• [REQUIREMENTS] Can you copy the rows below word for word, leaving out the pictures?

=-=-=-=-=

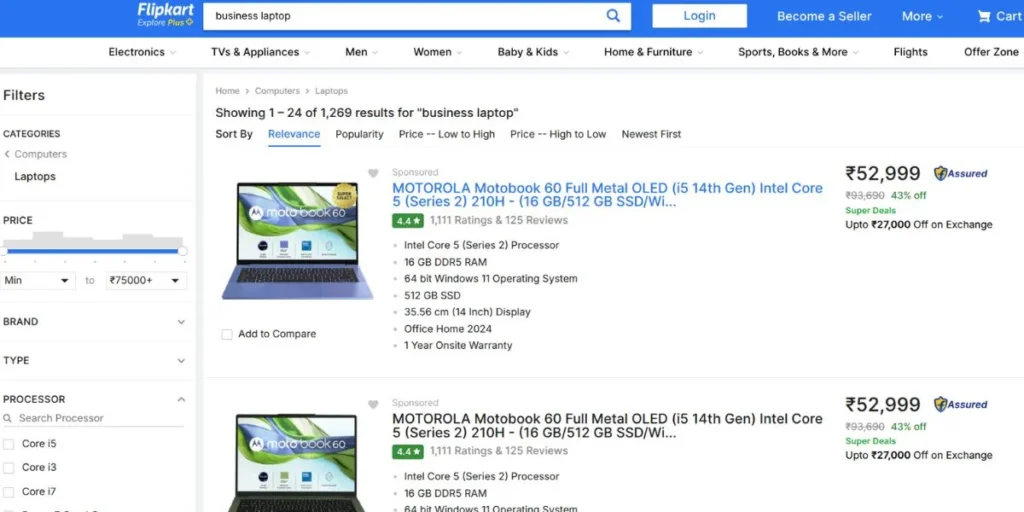
Task: Click the search icon in Processor filter
Action: tap(8, 418)
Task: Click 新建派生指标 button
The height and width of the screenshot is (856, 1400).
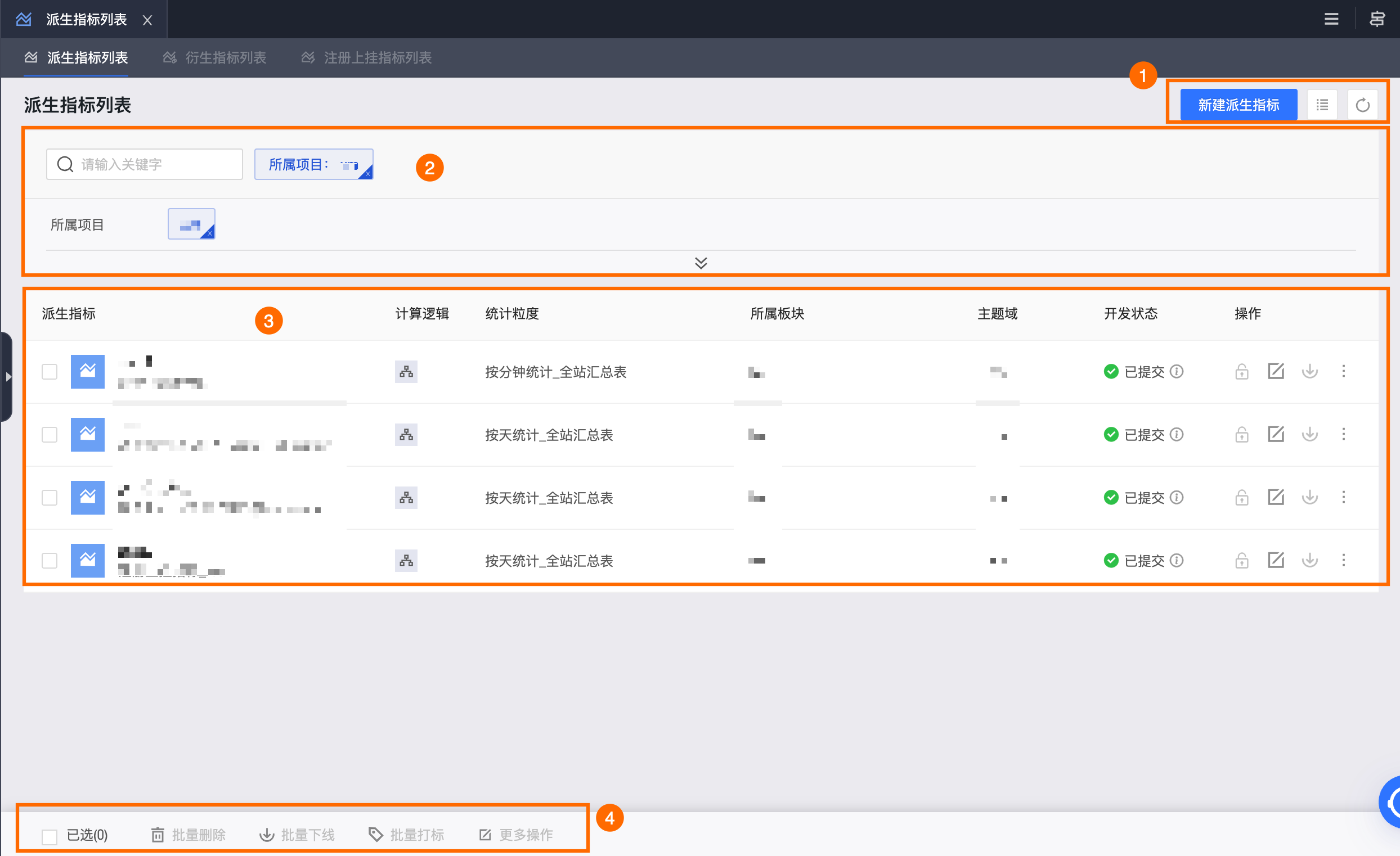Action: point(1238,105)
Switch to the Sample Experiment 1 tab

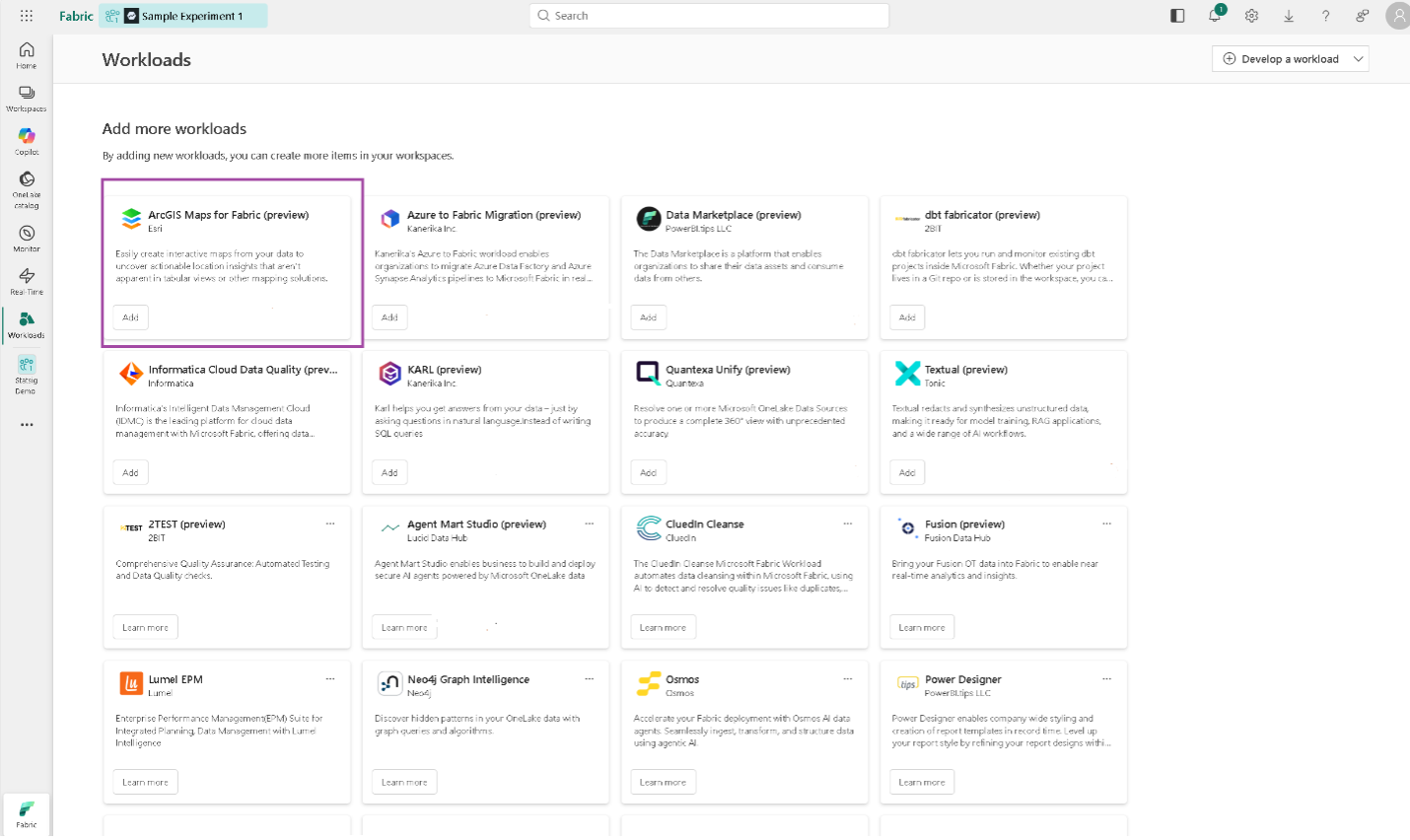pyautogui.click(x=183, y=16)
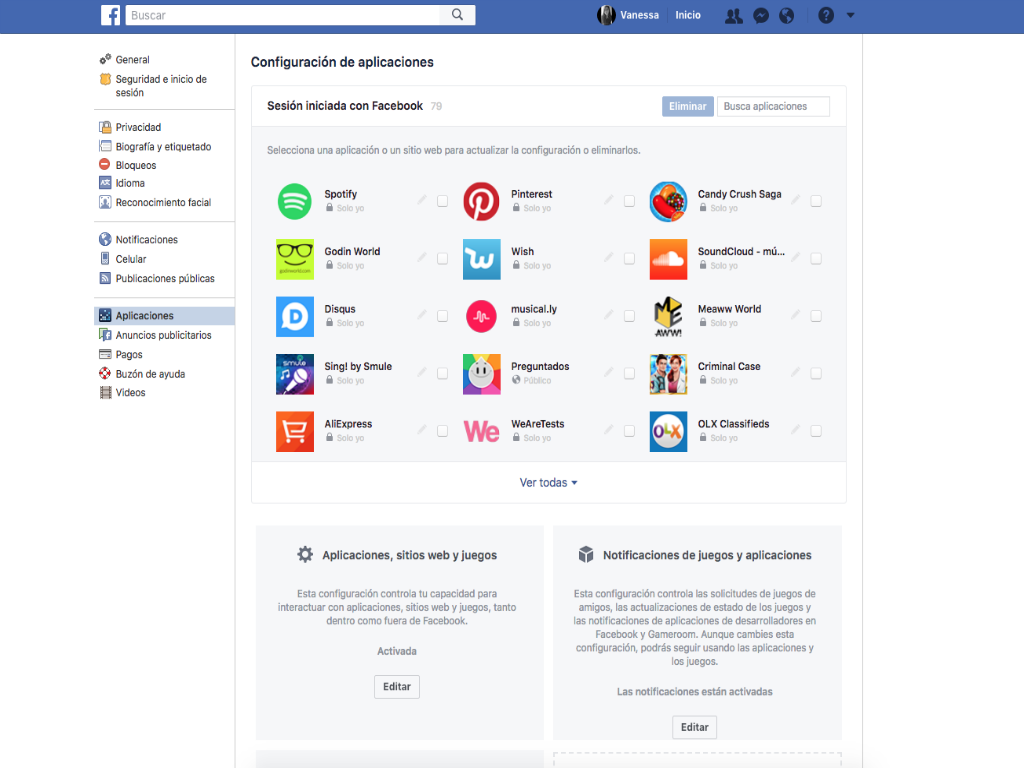Open the help question mark icon

tap(826, 16)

=-=-=-=-=

• [FULL RESPONSE]
Task: Click the search icon in Processor filter
Action: tap(8, 418)
Task: Click 新建派生指标 button
The height and width of the screenshot is (856, 1400).
Action: point(1238,105)
Switch to the Sample Experiment 1 tab

pyautogui.click(x=183, y=16)
Open the help question mark icon

tap(826, 16)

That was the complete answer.